Sur les demandes accessoires
En application de l'article 696 du Code de procédure civile, Monsieur [P] [I], qui succombe, devra supporter les dépens de la présente procédure.
Ni l’équité ni la situation respective des parties ne justifiant l’application des dispositions de l’article 700 du Code de Procédure Civile, les demandes formées de ce chef seront rejetées.
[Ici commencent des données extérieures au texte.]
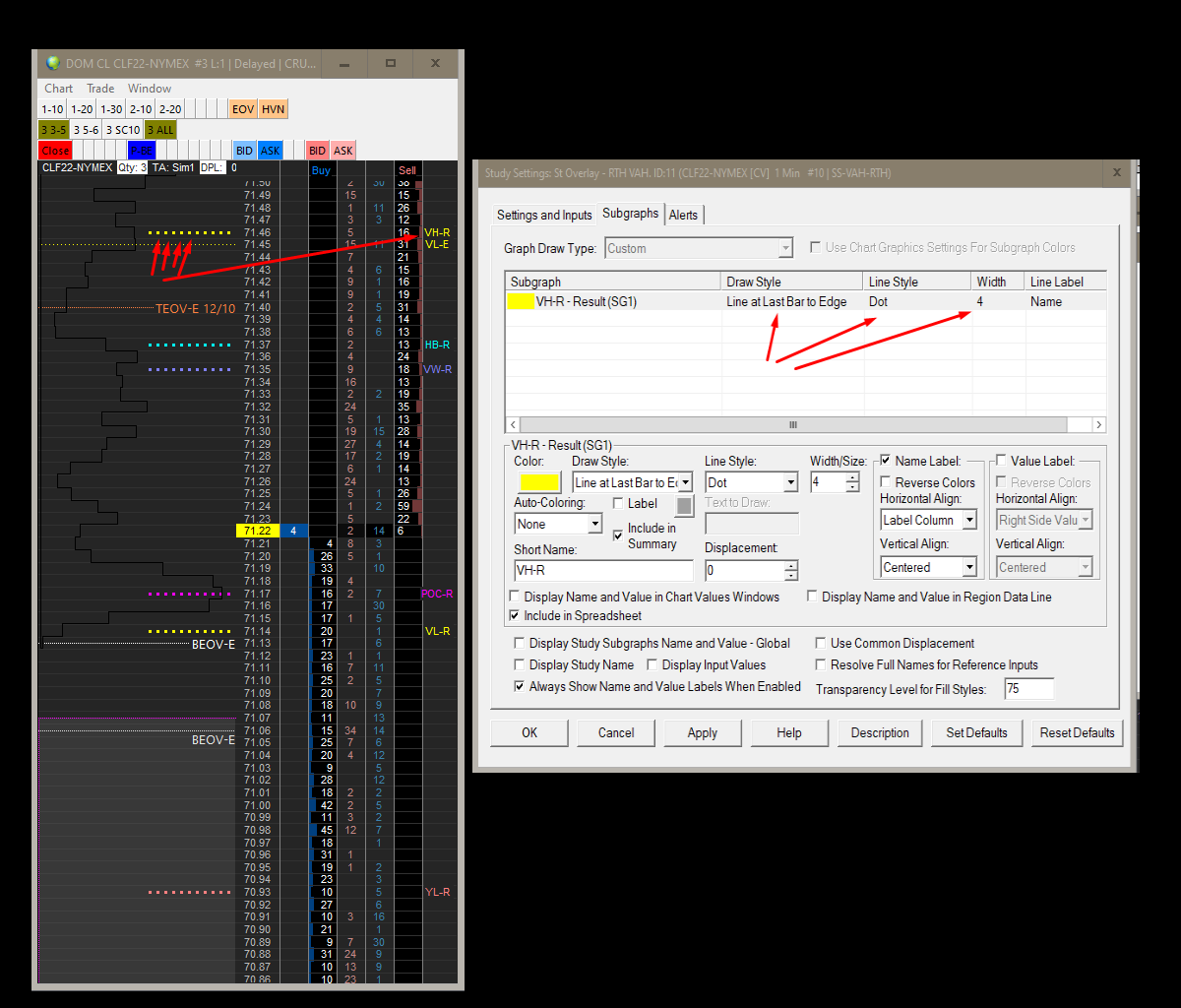Click the red Close position toolbar button

55,151
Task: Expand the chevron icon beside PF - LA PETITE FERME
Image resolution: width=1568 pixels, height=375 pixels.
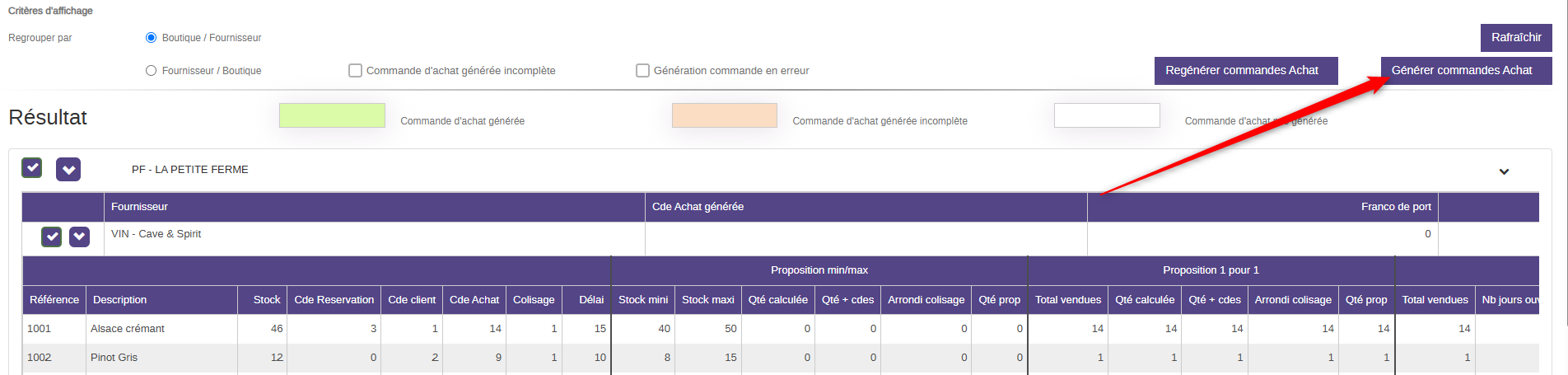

Il est rappelé que, conformément à l'article 514 du code de procédure civile, la présente décision est exécutoire à titre provisoire.
PAR CES MOTIFS
La Juge des contentieux de la protection,
Statuant publiquement, par mise à disposition au Greffe à la date indiquée à l’issue des débats en audience publique en application de l’article 450 alinéa 2 du Code de procédure civile, par jugement contradictoire et en premier ressort,
DIT la SA BNP PARIBAS PERSONAL FINANCE recevable en son action,
CONDAMNE Monsieur [P] [I] à payer à la SA BNP PARIBAS PERSONAL FINANCE la somme de 25 541,46 euros (vingt-cinq mille cinq cent quarante-et-un euros quarante-six centimes), qui emportera intérêts au taux contractuel de 4,45 % sur la somme de 22 673,98 euros à compter du 21 juillet 2023,
REJETTE la demande de capitalisation des intérêts en application de l’article 1343-2 du Code civil,
CONDAMNE Monsieur [P] [I] à payer à la SA BNP PARIBAS PERSONAL FINANCE la somme de 10 euros (dix euros), qui emportera intérêts au taux légal à compter du présent jugement,
Vu l'article 1343-5 du Code civil,
AUTORISE Monsieur [P] [I] à régler lesdites dettes en 23 mensualités de 700 euros (sept cents euros) chacune et une 24ème mensualité devant solder la dette en principal, intérêts et frais,
DIT que la première mensualité devra être réglée au plus tard dans le délai d'un mois suivant la signification de la présente décision, et les suivantes au plus tard le 15 de chaque mois,
DIT qu’à défaut d’un seul versement à l’échéance prévue, suivie d’une mise en demeure restée infructueuse durant quinze jours, l’intégralité des sommes restant dues redeviendra immédiatement exigible,
RAPPELLE que, conformément à l'article 1343-5 du code civil, la présente décision suspend les procédures d'exécution qui auraient été engagées par le créancier et que les majorations d'intérêts ou les pénalités encourues à raison du retard cessent d'être dues pendant le délai fixé par la présente décision,
RAPPELLE qu'en cas d'adoption d'un plan conventionnel ou judiciaire de surendettement, les parties seront tenues de se conformer aux modalités de remboursement fixées par ce plan et non aux modalités édictées par le présent jugement,
DÉBOUTE toutes les parties de leurs autres demandes, différentes, plus amples ou contraires au présent dispositif,
DIT n'y avoir lieu à application de l'article 700 du Code de procédure civile,
CONDAMNE Monsieur [P] [I] aux dépens de la présente procédure,
RAPPELLE que la présente ordonnance est exécutoire à titre provisoire, frais et dépens compris,
Ainsi jugé et prononcé les jour, mois et an susdits.